Let me explain what I mean by that.
I Tried the “Normal” Things First
I’ve done the usual therapies. Trauma-focused therapy, EMDR, and CPT. I tried medication, and when that wasn’t really helping me, I even went through TMS therapy, which I personally found more beneficial than medication ever was.
But for years, I was numb.
Not “a bit disconnected.” But properly numb.
I struggled to feel or express emotion in a real way. Intellectually, I knew I was supposed to feel things, so I learned how to perform emotions instead.
I could say the right things. React appropriately. Explain my trauma almost clinically.
But underneath all of that?
Nothing.
Or at least that’s what it felt like.
Everything was plugged up somewhere deep inside me, and no amount of overthinking seemed capable of reaching it. And if you have CPTSD, you probably know exactly what I mean. Your nervous system gets so used to surviving that eventually it decides feeling nothing is safer than feeling everything.
Why Music Therapy Was Different
My therapist suggested trying music therapy.
So we started bringing music into sessions each week. And something changed quite quickly.
Music therapy works differently from talk therapy. It doesn’t rely on logic. It goes straight to the emotional and sensory parts of the brain. Where it creates a kind of backdoor into healing.
Sometimes I couldn’t explain what I was feeling, but a song could.
A lyric would hit me so hard it genuinely felt like someone had somehow crawled inside my nervous system and translated something I’d never managed to put into words myself. Other times it wasn’t even the lyrics. Sometimes it was the rhythm, the tone, or the atmosphere of a song that unlocked something in me emotionally.

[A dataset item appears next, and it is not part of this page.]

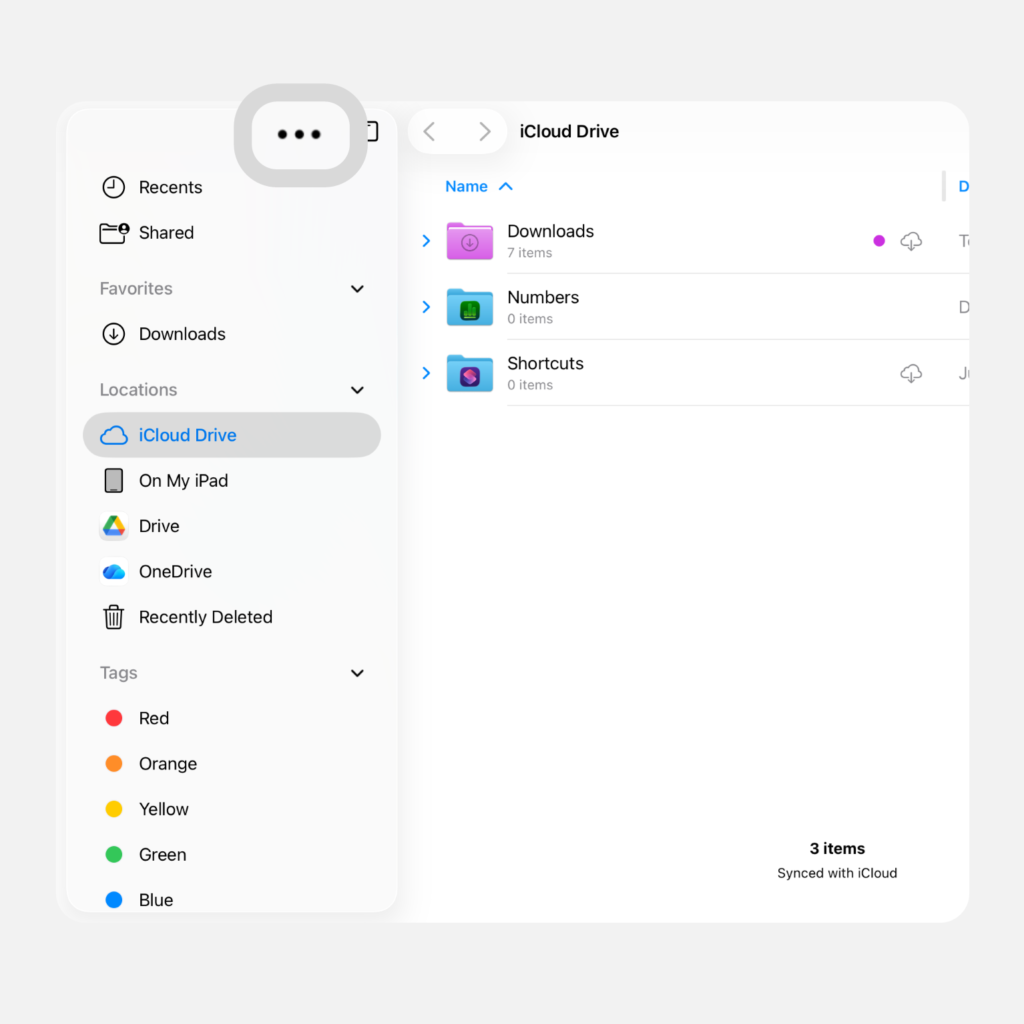Open On My iPad location

(x=182, y=481)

And weirdly, because the emotion was coming through the music instead of directly from me, it felt safer somehow.
That part is what was important.
Because for trauma survivors, vulnerability can feel dangerous. Feeling too much too quickly can feel overwhelming. But music created enough distance that I could finally approach emotions without immediately shutting down or dissociating from them.

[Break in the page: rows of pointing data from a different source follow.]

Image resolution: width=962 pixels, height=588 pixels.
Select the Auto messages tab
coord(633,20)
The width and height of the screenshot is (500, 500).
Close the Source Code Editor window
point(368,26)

The Grief I Didn’t Realize I Was Carrying
My therapist also gave me curated playlists to listen to outside of sessions. Some were grounding. Some were reflective. And some were designed specifically around grief and emotional processing.

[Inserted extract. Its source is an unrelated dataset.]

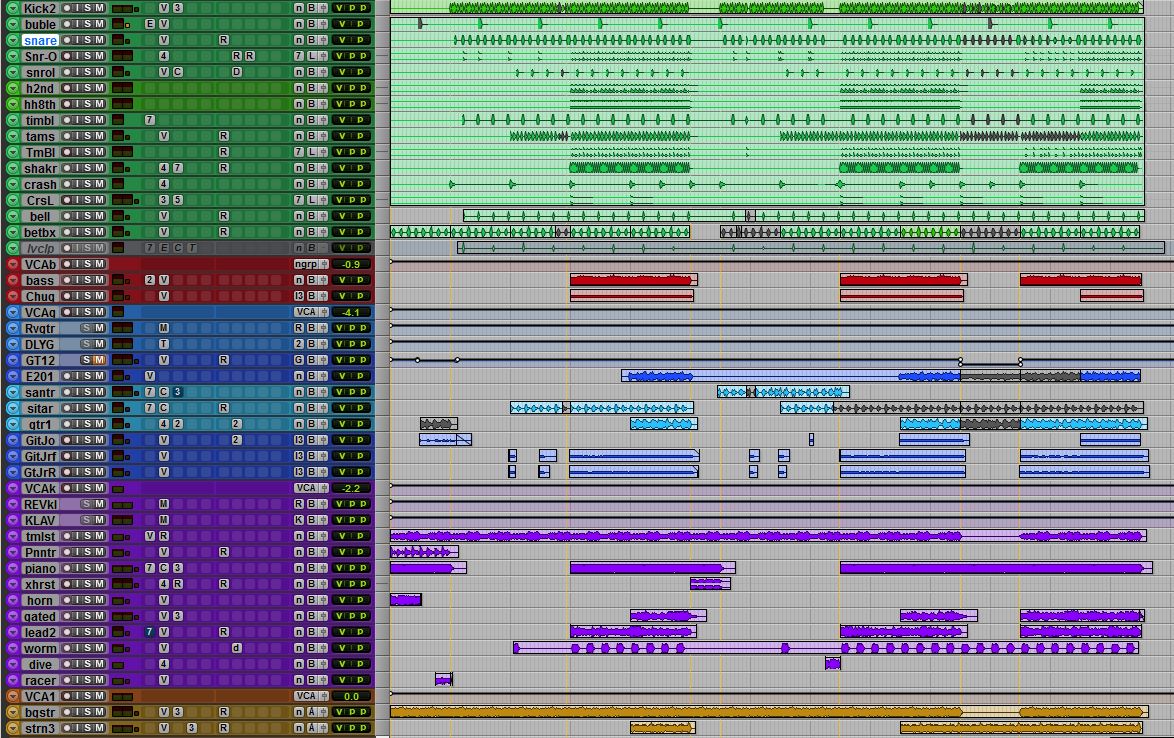Solo the snare track

(86, 40)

And that’s when I realized just how much grief I’d been carrying around without even fully understanding it.
Not just grief over specific things that happened to me, but grief for entire parts of myself. The loss of safety, childhood experiences, trust. And even lost years spent surviving instead of living.
CPTSD creates layers of grief that are difficult to explain to people because sometimes you’re mourning things you never properly got to have in the first place.
Music helped me process that.
Music Helped Regulate My Nervous System
And it did something else too. Something I still struggle to fully explain properly.
It regulated me.
When you live with CPTSD, your nervous system is often permanently stuck somewhere between hypervigilance and exhaustion. Even relaxing can feel unsafe because your body doesn’t trust stillness anymore.
But music gave my brain something predictable to follow. Rhythm. Structure. And emotional pacing.
It was almost like the music was carrying part of the emotional load for me when I didn’t have the energy to carry it myself.
There were moments during sessions where a song would come on and I’d suddenly feel emotions surfacing that I hadn’t accessed in years. Not dramatic movie-style breakdowns either. Sometimes it was quieter than that.
The tightness in my chest is easing. Tears arriving before I even understood why. And memories surfacing without immediately sending me into panic mode.
For the first time in a very long time, I wasn’t just intellectually understanding my emotions.
I was actually feeling them.
And that changed everything for me.
Feeling Less Alone
I also think there’s something incredibly validating about hearing your internal world reflected back at you through music. Trauma can feel incredibly isolating because so much of it exists in silence. Songs reminded me that other people had felt grief, fear, anger, loneliness, confusion, and survival too.
It made me feel less alone inside my own head.
A Gentle Word of Caution
That said, I do think it’s important to say this carefully.
Music therapy can be incredibly powerful, but because of that, it can also open emotional doors very quickly. Sometimes too quickly. Certain songs can trigger emotional flooding or bring unresolved trauma to the surface in ways that feel overwhelming without support.
That’s why I genuinely believe music therapy is best explored with a Board-Certified Music Therapist (MT-BC) or alongside a therapist you trust, especially if you’re dealing with complex trauma.
Because music doesn’t just help you remember things.
Sometimes it helps you feel things your nervous system buried years ago in order to survive.
And for me?
That ended up being one of the biggest parts of healing. It’s something I still carry with me today and continue to practice because, honestly, reconnecting with yourself isn’t a one-time event. It’s an ongoing process. And music still helps me reach the places words sometimes can’t.